▶ _Aim of the exercise_:
Return the lines from the one containing "Where should I" up to and including the one containing "Action: coord(229,72)", copied exactly.

▶ _Input data_:
-- START --

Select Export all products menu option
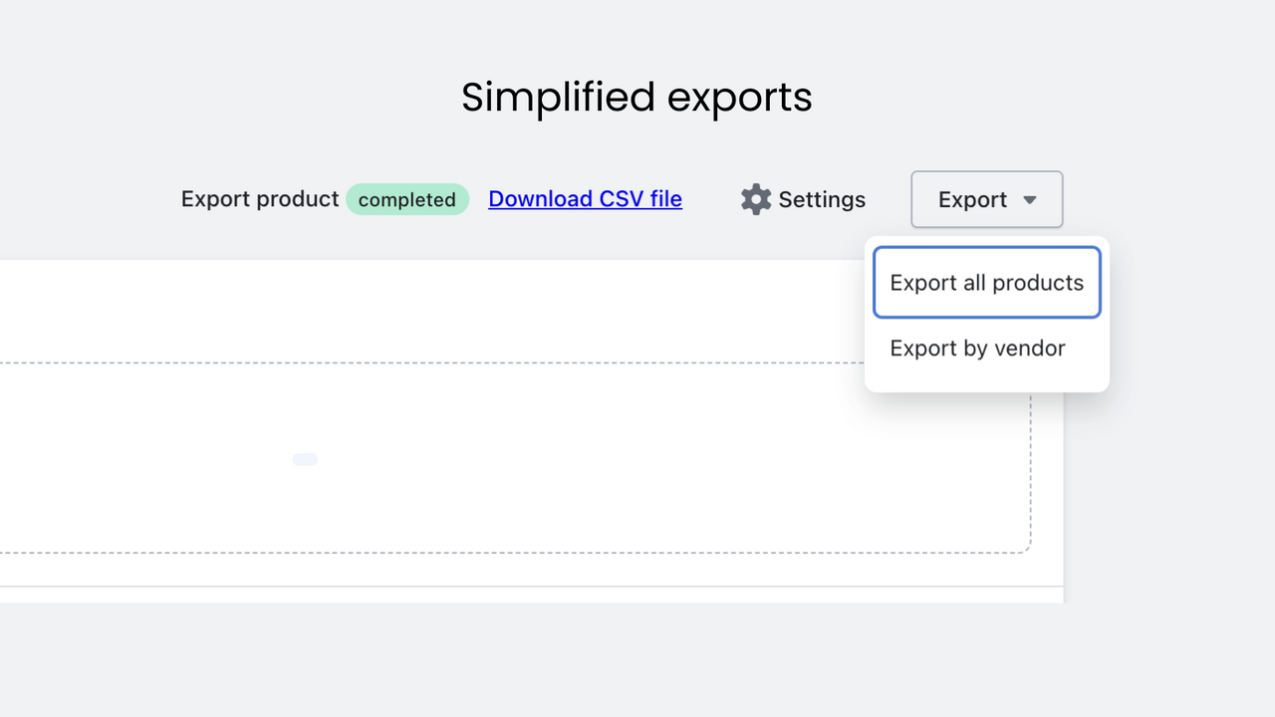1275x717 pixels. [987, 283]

-- END --
-- START --

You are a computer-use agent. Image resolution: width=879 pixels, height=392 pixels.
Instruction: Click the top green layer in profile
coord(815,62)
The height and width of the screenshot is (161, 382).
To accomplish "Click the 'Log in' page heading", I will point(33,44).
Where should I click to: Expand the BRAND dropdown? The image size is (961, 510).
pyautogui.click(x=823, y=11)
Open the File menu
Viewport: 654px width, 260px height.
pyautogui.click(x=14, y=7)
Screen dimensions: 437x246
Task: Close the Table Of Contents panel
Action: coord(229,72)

-- END --

▶ _Exercise answer_:
Where should I click to: Expand the BRAND dropdown? The image size is (961, 510).
pyautogui.click(x=823, y=11)
Open the File menu
Viewport: 654px width, 260px height.
pyautogui.click(x=14, y=7)
Screen dimensions: 437x246
Task: Close the Table Of Contents panel
Action: coord(229,72)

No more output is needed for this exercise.